Sarkozy defends France’s right to bolster the success of her companies by a policy of selective protectionism. The phenomenon itself is not a new one, but it is generally something that is met with argument and dissent. Sarkozy is making a virtue out of selective protectionism.
His vision is of a strong France supported by strong businesses, as part of a strong Europe.
In the eyes of those looking on from outside Europe, Sarkozy’s selective protectionist remedy means that Europe wants to avoid the downsides of globalisation but to gather up all the benefits.
Speaking in Davos, the World Trade Organisation’s Director-General Pascal Lamy warned that protectionism is a dangerous trap.
Investor George Soros took the same view, albeit Soros dressed it up in even more dramatic language. Writing in the FT, he charged that the end of the dollar-driven period of growth was fraught with dangers: “the resulting political tensions, including US protectionism, may disrupt the global economy and plunge the world into recession or worse”.
Soros himself regards great change and economic realignment - the decline of the US and the rise of China and others - as a more likely outcome than great catastrophe.
But it is not going to be an easy time.
When the positions on the economic podium shift, it is only to be expected that there will be efforts to change the political ground-rules for globalisation.
The events in the headlines over the past week show that Euope is living through a period of change.
We now saw some examples of what is going to change, and what is not.
Olli-Pekka Kallasvuo had to apologise to the Nokia workers in Bochum for the effects of closing down the plant.
And yet at the same moment, Nokia was being rewarded for its fourth-quarter and annual results and its tight economic discipline with a humungous double-digit increase in its share price on the exchanges.
Now which was the more important of the two?
To the investors, it is not strictly relevant whether the factory under threat of closure is a profitable one.
The investor is interested in how profitable the company is, and what is the return on capital invested.
And if that return happens to be better in Cluj-Napoca, Romania than it is in Bochum, Germany, then the factory will move to Romania.
In the new increasingly politicised climate, the next time a large corporation wants to shut down a factory - in Finland or elsewhere in Europe - the outcome will in all probability be exactly the same as it has been thus far. The factory will go. The company can only compromise on its profit targets if it does not need the investors’ money.

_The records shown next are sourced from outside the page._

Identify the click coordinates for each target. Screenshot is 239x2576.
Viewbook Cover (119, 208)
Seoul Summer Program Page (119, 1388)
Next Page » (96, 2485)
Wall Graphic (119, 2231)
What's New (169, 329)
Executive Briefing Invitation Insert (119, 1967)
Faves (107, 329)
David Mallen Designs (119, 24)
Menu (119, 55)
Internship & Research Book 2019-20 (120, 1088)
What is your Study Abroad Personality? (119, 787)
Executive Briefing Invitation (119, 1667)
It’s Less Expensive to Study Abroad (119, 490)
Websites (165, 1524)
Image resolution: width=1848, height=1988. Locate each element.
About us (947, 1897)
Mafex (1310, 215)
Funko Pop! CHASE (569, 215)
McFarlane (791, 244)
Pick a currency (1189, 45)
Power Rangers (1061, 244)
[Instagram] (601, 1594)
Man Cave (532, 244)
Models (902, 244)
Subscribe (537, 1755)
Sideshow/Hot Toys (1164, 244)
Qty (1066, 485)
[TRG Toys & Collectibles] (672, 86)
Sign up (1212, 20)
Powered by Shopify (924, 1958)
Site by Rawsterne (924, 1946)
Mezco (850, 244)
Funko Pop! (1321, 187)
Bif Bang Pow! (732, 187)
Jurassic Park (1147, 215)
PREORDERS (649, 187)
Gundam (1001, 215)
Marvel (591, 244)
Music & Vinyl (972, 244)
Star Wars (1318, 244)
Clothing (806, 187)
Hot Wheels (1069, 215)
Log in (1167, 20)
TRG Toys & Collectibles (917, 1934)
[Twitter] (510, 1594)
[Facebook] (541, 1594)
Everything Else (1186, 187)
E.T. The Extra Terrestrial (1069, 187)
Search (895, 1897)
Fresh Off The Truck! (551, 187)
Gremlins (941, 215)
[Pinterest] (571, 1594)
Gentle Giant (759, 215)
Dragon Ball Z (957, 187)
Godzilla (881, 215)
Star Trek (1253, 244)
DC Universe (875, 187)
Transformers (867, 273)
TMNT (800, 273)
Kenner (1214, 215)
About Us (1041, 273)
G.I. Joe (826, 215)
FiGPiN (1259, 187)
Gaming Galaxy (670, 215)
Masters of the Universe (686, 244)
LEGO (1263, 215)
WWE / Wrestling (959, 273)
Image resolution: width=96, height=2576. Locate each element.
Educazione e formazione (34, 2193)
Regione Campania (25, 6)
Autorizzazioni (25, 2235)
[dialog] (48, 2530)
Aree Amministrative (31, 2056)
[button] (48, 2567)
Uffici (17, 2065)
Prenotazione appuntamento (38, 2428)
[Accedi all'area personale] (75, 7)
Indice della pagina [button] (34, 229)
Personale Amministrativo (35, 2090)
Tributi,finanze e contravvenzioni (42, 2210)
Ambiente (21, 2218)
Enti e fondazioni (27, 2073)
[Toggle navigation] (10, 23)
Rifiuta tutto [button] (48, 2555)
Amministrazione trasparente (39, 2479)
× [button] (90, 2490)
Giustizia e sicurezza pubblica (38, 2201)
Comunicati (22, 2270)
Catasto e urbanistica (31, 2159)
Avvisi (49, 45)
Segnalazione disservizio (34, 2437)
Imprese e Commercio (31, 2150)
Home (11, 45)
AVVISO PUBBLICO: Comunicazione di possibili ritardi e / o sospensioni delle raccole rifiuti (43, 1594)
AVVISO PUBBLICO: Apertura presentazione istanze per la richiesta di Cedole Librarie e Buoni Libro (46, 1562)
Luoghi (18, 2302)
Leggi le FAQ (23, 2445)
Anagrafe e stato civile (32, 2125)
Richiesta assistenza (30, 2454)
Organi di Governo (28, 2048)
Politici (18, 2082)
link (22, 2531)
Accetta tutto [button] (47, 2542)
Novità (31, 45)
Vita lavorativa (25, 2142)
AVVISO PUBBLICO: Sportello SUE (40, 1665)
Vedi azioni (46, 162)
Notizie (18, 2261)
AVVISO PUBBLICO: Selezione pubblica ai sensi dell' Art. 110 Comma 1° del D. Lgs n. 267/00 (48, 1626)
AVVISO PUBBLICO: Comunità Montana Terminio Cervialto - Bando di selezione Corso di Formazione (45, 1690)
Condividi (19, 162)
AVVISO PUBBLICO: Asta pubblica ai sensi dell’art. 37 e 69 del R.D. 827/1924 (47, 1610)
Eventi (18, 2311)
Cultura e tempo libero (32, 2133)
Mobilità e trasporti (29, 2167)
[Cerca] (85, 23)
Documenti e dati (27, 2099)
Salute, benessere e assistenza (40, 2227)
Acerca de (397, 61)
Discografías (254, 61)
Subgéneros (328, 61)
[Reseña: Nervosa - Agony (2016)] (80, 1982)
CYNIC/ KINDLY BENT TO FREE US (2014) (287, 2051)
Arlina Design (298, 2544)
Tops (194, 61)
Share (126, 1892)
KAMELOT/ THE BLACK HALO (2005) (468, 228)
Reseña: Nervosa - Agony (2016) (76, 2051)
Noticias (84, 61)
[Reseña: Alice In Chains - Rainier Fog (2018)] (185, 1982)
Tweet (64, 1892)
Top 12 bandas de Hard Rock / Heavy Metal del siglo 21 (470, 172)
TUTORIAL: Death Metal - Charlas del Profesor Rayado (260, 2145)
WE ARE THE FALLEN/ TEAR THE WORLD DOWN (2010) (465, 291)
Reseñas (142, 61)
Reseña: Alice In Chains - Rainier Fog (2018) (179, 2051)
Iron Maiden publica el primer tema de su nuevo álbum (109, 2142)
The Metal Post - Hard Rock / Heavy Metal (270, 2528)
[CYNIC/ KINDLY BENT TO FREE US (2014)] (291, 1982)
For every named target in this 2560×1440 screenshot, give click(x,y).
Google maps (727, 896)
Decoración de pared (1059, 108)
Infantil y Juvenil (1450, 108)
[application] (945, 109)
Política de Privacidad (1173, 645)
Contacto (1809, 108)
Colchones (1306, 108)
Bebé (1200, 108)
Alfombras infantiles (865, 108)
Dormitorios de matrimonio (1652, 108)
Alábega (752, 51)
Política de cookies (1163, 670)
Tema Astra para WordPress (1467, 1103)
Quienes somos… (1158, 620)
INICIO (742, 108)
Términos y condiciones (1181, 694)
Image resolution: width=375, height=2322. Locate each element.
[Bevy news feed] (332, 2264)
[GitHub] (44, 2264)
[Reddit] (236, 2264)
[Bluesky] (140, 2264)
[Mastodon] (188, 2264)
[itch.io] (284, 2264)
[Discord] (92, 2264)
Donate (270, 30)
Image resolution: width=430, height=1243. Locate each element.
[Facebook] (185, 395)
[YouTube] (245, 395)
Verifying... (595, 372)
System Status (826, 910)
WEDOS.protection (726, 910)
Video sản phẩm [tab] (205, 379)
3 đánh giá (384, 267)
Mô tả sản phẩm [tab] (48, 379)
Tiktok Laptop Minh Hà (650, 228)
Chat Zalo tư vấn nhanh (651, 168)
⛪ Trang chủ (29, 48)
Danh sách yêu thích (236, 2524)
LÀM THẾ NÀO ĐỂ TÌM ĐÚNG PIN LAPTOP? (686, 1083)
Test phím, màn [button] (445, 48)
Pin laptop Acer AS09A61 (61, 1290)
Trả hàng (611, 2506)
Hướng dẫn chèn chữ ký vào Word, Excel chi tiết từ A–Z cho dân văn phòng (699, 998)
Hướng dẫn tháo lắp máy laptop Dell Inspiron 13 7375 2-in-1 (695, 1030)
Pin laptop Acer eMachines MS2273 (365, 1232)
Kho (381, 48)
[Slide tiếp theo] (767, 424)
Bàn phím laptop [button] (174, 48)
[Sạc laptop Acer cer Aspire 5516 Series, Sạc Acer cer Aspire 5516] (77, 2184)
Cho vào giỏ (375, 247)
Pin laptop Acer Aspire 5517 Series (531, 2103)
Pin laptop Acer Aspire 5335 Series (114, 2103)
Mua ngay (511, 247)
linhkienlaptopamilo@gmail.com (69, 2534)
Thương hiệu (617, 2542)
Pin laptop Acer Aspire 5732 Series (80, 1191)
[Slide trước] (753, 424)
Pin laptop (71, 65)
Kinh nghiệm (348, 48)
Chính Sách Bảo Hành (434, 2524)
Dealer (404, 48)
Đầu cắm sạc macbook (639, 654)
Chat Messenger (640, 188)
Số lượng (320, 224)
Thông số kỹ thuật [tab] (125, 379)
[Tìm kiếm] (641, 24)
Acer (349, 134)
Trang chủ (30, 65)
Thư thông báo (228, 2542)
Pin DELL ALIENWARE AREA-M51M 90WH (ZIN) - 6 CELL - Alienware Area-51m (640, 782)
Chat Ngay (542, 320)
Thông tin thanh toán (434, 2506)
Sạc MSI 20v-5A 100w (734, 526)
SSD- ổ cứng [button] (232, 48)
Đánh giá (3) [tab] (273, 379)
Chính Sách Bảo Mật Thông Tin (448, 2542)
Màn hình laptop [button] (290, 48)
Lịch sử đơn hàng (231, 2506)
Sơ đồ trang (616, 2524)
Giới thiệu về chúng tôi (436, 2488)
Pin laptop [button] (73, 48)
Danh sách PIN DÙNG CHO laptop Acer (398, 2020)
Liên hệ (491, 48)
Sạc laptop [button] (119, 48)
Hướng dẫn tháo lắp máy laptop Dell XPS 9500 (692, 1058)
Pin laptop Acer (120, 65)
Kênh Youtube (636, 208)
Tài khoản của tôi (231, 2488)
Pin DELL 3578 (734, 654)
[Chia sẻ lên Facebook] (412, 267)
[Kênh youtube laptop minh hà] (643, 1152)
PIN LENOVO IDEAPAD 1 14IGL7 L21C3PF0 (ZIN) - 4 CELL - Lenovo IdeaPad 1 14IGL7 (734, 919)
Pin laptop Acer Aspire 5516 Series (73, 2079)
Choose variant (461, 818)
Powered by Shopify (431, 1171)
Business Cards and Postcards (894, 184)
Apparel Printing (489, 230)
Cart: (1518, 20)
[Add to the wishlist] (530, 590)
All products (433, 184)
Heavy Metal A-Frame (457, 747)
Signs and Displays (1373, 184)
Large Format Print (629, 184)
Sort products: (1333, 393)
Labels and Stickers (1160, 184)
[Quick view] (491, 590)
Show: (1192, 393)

And people worldwide are competing fiercely for that money.
Even so, an apology is a sign of change.
The redundancy benefits and other compensation paid by corporations may go up, and companies may make more strenuous efforts to find a new business to operate in the premises that get axed.
Just as happened in Kemijärvi on Friday, with the announcement of a factory to manufacture glued laminated wood beams being set up in the facility vacated by Stora Enso.
At Davos, too, the jittery mood settled down somewhat towards the end of the week.
The discussion turned at last to a slightly easier topic - the Middle East situation.